If you have a proper business plan, then you should be able to forecast the suppliers you require. Establish contact beforehand. Do not leave the searching or the contacting till you are actually quoting for a job. Take note though, I do not mean that you should go about requesting tens of quotations from strangers and filing these away religiously. That plummets goodwill towards you like nothing else could. Find a tactful way. A phone call, or an email. If these parties are comfortable, request for some sample prices. Might I add that while doing these, be humble. Do not act as if you are the next big guru of the business world. If these establishments are older than yours, chances are they have encountered loads of startups that fizzled. Always respect them as your potential partners. Nothing lesser.
8. Have Some Sort of Customer Management System
You could get very sophisticated with this. Or it could be nothing more than a simple system to keep track of existing clients and potential ones, inclusive of a schedule for regular contact. The latter being a festive greeting, a call-up, a mailed brochure, etc.
The short of it, you're not going to grow if you do not have repeat or recurring clients. You have to work towards that dream situation of clients returning to you by themselves, without excessive persuasion. The key to this is to be regular, to maintain light but consistent contact. Over time, such efforts add to your image too; you're not that person who only calls when you badly need business, you are also a “friend.” Work out an easy, functional method for you to maintain consistent contact. Something that wouldn't be too much of a hassle over time.
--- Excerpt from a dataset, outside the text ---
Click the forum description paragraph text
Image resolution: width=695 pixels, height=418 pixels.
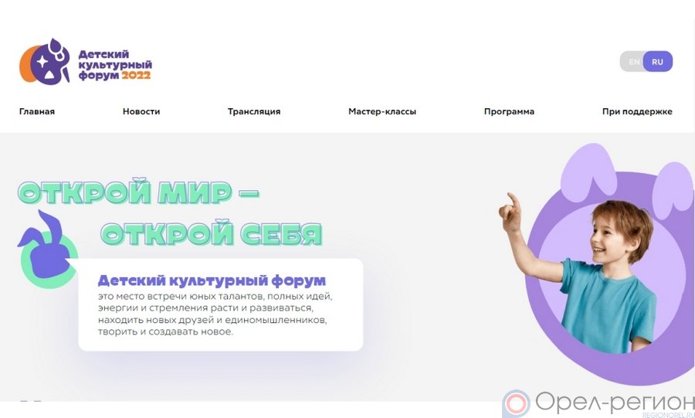215,314

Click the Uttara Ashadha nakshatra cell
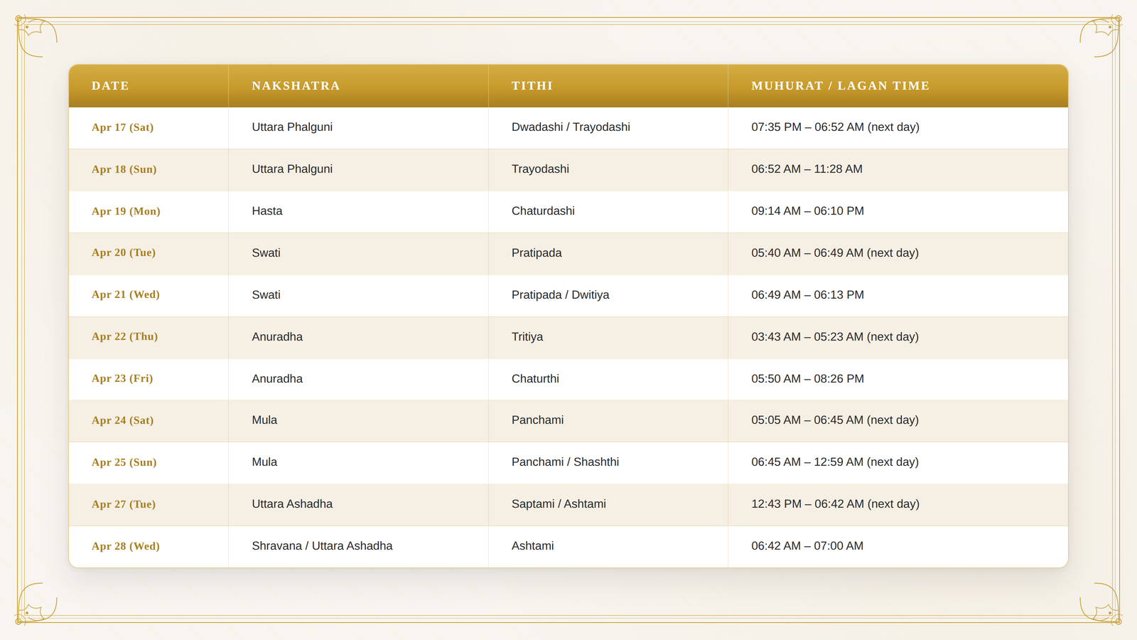[358, 505]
Obviously, ensure that "consistent" doesn't slip into being persistent. You wouldn’t want to be labelled a pest.
9. Compile Templates of Business Letters, Contracts, Employment Agreements, Etc
Whatever the nature of your business, you would require all types of professional documents. Some of these could be expensive to produce. For example, those that require professionals to draft them.
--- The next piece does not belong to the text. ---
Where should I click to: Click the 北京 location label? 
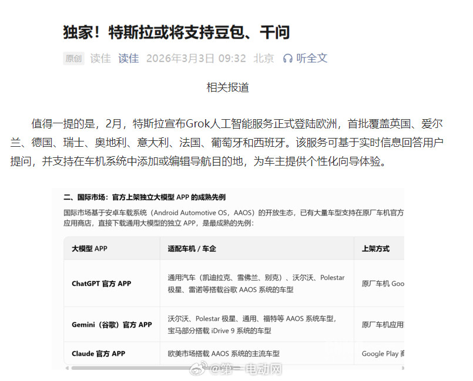coord(263,58)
Wait. Are most of these documents still costly? Aren’t the bulk of them free nowadays?
Thanks to the Internet, there are all sorts of free templates for you to download. A note here. Download, but have the common sense to customise. Ensure you fully understand the document too before you go about brandishing it. It is humiliating if your staff or supplier knows more about the document, and bluntly points out you are the one not reading the finer print. You might end up in legal trouble too when that happens. Expensive legal trouble.
Yes, you are ready to start a business. But are you ready to operate a business? To sustain a business? To grow a business?
A functional accounting/bookkeeping system, a perfect customer management software, all the documents and collateral you need prepared and waiting. But are you ready? Are you able to keep to your own systems? Your own schedules? Your own procedures?
Are you able to make the sacrifices in family life, social life, health and leisure to give your startup the attention it requires? Are you ready for the phenomenal amount of work necessary to keep your startup afloat, and to eventually make it profitable? Most of all, do you have the resilience for downturns, which are inevitable? Can you weather failure, humiliation and abandonment, in the long route towards business success?
Is your passion real? Or just a romantic notion for the moment.
To put it in another way, you are the one who needs the most preparation. The crucial one to check again and again, before business begins. Everything else is but the gear you’re carrying with you. You are the one who makes the actual journey.